Task: Please copy out each line of the listing that contains the word "name".

Entries provided:
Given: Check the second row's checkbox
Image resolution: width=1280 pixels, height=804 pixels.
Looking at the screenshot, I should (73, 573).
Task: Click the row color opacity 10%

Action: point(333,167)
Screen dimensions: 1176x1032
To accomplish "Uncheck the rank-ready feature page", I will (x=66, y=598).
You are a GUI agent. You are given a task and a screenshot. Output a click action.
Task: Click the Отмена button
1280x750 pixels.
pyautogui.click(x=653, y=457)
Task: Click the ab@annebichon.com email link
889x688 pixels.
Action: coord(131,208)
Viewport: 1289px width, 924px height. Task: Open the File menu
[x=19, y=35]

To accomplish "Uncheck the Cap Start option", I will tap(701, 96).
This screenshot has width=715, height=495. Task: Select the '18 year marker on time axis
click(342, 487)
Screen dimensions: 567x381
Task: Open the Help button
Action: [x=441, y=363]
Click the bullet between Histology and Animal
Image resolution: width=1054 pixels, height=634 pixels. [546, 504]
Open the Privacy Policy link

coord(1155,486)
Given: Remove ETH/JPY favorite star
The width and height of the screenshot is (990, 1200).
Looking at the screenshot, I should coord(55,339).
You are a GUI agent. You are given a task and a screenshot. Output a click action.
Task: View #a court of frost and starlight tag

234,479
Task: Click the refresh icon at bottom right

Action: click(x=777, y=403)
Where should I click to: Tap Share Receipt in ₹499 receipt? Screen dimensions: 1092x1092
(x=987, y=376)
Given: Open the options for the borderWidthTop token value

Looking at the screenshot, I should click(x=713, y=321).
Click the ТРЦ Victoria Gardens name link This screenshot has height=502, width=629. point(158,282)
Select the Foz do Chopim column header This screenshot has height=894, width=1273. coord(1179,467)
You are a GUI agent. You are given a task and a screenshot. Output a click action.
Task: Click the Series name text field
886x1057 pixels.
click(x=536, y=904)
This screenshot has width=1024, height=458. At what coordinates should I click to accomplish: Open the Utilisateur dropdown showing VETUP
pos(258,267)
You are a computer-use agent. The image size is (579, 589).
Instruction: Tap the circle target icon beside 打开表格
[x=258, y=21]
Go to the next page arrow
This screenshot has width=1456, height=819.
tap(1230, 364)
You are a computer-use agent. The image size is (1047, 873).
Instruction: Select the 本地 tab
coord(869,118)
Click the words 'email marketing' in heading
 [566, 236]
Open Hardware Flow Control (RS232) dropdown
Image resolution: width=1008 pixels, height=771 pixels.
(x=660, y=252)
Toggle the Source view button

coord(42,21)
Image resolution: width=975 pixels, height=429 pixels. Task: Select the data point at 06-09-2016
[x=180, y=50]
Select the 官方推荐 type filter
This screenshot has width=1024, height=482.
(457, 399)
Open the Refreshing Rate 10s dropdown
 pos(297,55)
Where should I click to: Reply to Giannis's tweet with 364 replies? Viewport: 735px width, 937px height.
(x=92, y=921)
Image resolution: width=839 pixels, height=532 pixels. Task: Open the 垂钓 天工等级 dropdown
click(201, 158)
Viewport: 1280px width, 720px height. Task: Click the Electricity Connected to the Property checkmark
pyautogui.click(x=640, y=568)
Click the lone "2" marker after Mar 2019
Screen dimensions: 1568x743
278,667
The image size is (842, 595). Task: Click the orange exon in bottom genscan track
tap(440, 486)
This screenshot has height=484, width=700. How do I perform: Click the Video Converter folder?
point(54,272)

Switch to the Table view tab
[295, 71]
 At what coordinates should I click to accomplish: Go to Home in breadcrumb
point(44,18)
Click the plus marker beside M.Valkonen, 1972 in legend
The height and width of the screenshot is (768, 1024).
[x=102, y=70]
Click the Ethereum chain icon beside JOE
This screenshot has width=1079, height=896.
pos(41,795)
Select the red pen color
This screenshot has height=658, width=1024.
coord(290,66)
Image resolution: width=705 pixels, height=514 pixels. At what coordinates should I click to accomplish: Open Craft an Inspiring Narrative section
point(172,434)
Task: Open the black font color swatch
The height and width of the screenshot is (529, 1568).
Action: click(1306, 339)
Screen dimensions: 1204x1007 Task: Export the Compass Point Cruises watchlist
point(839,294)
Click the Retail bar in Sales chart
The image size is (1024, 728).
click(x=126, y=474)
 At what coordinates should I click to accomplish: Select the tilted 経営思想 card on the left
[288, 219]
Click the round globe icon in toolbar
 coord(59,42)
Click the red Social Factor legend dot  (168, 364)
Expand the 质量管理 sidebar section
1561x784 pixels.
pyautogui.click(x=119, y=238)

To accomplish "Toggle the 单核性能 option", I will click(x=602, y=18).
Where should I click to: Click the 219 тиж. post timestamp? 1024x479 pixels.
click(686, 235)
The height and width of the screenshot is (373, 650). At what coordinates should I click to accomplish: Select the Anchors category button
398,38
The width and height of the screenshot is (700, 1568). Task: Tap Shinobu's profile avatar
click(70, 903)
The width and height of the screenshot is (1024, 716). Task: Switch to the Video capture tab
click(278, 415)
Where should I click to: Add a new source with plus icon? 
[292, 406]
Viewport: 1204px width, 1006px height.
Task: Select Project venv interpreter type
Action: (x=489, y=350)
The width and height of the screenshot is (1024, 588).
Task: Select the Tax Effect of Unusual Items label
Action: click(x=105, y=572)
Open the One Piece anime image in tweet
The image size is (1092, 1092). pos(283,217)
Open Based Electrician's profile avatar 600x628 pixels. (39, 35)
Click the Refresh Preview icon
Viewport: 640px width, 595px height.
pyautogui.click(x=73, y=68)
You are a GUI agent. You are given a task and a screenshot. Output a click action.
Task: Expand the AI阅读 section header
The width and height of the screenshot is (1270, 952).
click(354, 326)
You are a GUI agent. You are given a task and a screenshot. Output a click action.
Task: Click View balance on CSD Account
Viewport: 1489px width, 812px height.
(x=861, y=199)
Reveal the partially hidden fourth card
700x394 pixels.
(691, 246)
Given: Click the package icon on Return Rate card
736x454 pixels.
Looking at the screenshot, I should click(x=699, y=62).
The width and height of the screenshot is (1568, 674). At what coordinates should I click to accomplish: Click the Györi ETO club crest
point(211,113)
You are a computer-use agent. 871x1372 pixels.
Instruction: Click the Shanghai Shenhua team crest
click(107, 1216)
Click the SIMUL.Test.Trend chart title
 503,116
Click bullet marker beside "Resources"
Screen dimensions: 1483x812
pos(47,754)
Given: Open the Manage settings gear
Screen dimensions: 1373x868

Your solution:
Click the ТРЦ Victoria Gardens name link This screenshot has height=502, width=629. point(158,282)
Task: Click the Series name text field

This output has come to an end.